The owners of the nearby Gas & Food station and Laser Wash said Sheetz would take their customers.
The Nashville, TN-based O'Charley's chain is seeking to construct a 6,400-square-foot eatery that would seat about 200 on the other side of the access road from GFS.
O'Charley's operates more than 230 restaurants in the United States, including one in Cuyahoga Falls. There are also O'Charley's restaurants in Canal Winchester (just outside Columbus), Boardman, Niles and Cincinnati.
Sheetz would go at the corner of Whitney and Pearl.
Last year, Sheetz sought to build on the opposite side of Pearl Road, on the former Quality Catering site, but faced opposition in that location, too.
WXZ took over the long-in-coming development at Pearl and Whitney roads, picking up where the Toledo-based Timberstone development group left off when it ran into financial obstacles and bowed out in 2009.
Timberstone was the second developer to plan and then abandon a project there.
Residents were initially promised a major retail project, to be called Renaissance Park, that would include a grocery store and a mix of other retail and restaurants by original developer David Lewanski, who in late 2005 said he had commitments from Lowe's, Bed Bath & Beyond and Circuit City to locate there.

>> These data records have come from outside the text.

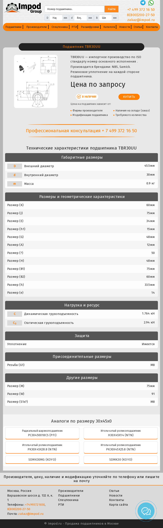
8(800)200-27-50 (18, 509)
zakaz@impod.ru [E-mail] (141, 20)
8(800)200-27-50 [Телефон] (141, 15)
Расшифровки (90, 26)
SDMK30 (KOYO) (120, 459)
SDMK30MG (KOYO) (42, 459)
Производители (36, 26)
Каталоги (109, 26)
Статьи (138, 26)
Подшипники (13, 26)
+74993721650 (35, 505)
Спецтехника (60, 26)
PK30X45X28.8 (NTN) (42, 449)
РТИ (74, 26)
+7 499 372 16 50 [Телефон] (141, 9)
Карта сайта (118, 505)
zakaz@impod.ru (31, 514)
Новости (124, 26)
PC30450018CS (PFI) (42, 435)
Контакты (152, 26)
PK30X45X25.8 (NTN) (120, 449)
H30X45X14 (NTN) (120, 435)
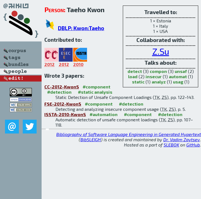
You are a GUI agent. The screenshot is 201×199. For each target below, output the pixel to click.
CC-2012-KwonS (61, 86)
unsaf (181, 71)
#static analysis (95, 92)
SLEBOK (171, 144)
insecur (154, 76)
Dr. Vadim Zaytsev (181, 139)
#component (96, 86)
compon (158, 71)
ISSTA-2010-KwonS (65, 114)
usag (178, 81)
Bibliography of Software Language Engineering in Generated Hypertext (128, 134)
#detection (59, 92)
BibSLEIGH (90, 139)
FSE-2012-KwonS (62, 103)
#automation (104, 114)
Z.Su (160, 51)
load (133, 76)
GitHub (193, 144)
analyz (159, 81)
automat (178, 76)
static (138, 81)
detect (135, 71)
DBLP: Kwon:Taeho (81, 28)
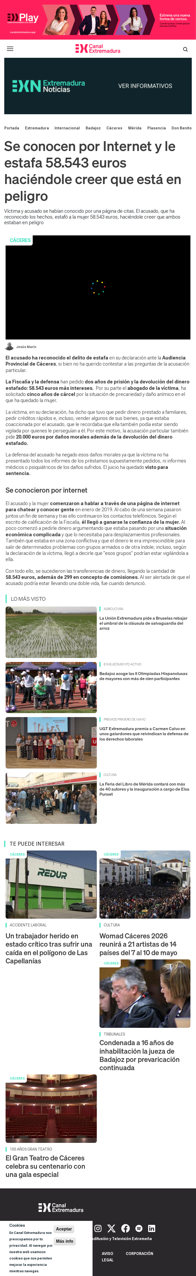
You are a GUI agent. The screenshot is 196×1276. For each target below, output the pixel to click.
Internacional (67, 128)
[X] (112, 1228)
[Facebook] (126, 1228)
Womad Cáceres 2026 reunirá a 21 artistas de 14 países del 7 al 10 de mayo (138, 944)
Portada (11, 128)
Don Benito (182, 128)
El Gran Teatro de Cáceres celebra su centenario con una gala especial (45, 1166)
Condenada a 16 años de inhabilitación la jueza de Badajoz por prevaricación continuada (139, 1055)
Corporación (139, 1254)
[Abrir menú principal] (10, 49)
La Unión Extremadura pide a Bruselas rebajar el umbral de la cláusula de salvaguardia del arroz (143, 623)
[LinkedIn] (151, 1228)
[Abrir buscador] (185, 48)
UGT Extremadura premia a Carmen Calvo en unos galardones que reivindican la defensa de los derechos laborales (144, 733)
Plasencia (156, 128)
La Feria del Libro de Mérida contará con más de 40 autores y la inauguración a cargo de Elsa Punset (144, 789)
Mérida (134, 128)
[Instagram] (98, 1228)
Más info (64, 1241)
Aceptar (64, 1229)
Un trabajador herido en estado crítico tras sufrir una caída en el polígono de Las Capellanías (49, 948)
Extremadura (37, 128)
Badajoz (93, 128)
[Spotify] (139, 1228)
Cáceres (114, 128)
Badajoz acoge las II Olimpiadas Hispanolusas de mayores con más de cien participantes (143, 676)
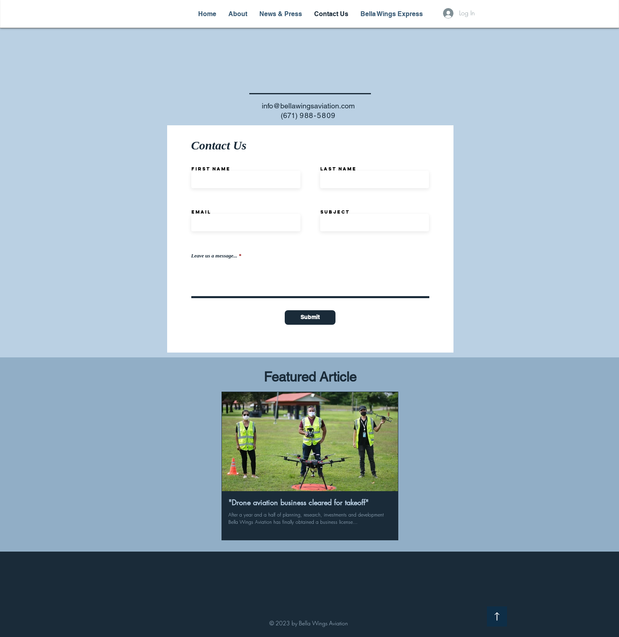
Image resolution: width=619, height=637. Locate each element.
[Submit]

Lowe's and GFS have been constructed so far. Circuit City is out of business, and Bed Bath & Beyond built a store at the Plaza at SouthPark.
When Lewanski left, Timberstone proposed a multi-phased project that would include smaller retail stores, restaurants and office space.
Timberstone's other Strongsville project, a Kindercare on an outlot at SouthPark Mall, was also abandoned mid-construction. The property has since been purchased by a restaurant owner.